This article, entitled "Feel Good About Fruit," comes from partner site Best Food Facts.
Fruit has been recognized as a good source of vitamins and minerals, and people who eat fruit (and vegetables) as part of an overall healthy diet generally have a reduced risk of chronic diseases. Fruits are important sources of many nutrients. We asked our resident registered dietitian, Sarah Downs, to answer some questions about fruit.
What makes a fruit a fruit and not a vegetable?
A fruit is the part of the plant that develops from a flower and is also a section of the plant that contains the seeds.
Why is it important to eat fruit?
Eating a diet rich in fruit may reduce risk for stroke, other cardiovascular diseases and type 2 diabetes. Most fruits are naturally low in fat, sodium and calories. Fruits are also sources of many essential nutrients that are under-consumed, including potassium, dietary fiber, vitamin C and folate.

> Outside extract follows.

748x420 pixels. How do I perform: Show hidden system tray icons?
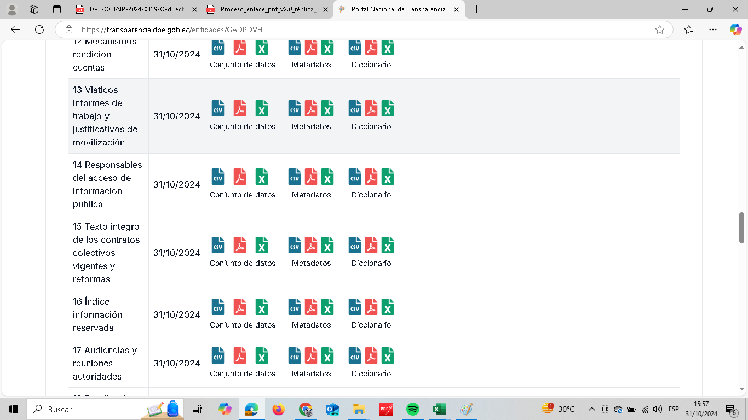point(591,409)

Fruits help maintain optimum health due to the health-promoting phytochemicals it contains -- many of which are still being identified. One to 2 1/2 cups of fruit are recommended each day, depending on how many calories you need.
What type of canned fruit should I buy?
How do I clean fresh fruit?
Under clean, running water, rub fruits briskly with your hand to remove dirt and surface microorganisms. Dry with a clean towel or a paper towel after rinsing. Here's a post with all the important steps needed to ensure you are safely cleaning produce.
What are some tips to eat more fruit?
- Keep fruit where you can see it
- Explore the produce aisle and choose something new each time
- Try eating fruit as a tasty dessert!
Keep in mind that no single fruit (or vegetable) provides all of the nutrients you need to be healthy. Eat a variety of types and colors of produce in order to give your body the mix of nutrients you need.
So what is Sarah's favorite fruit? While she loves all fruits, berries of any type are at the top of her list!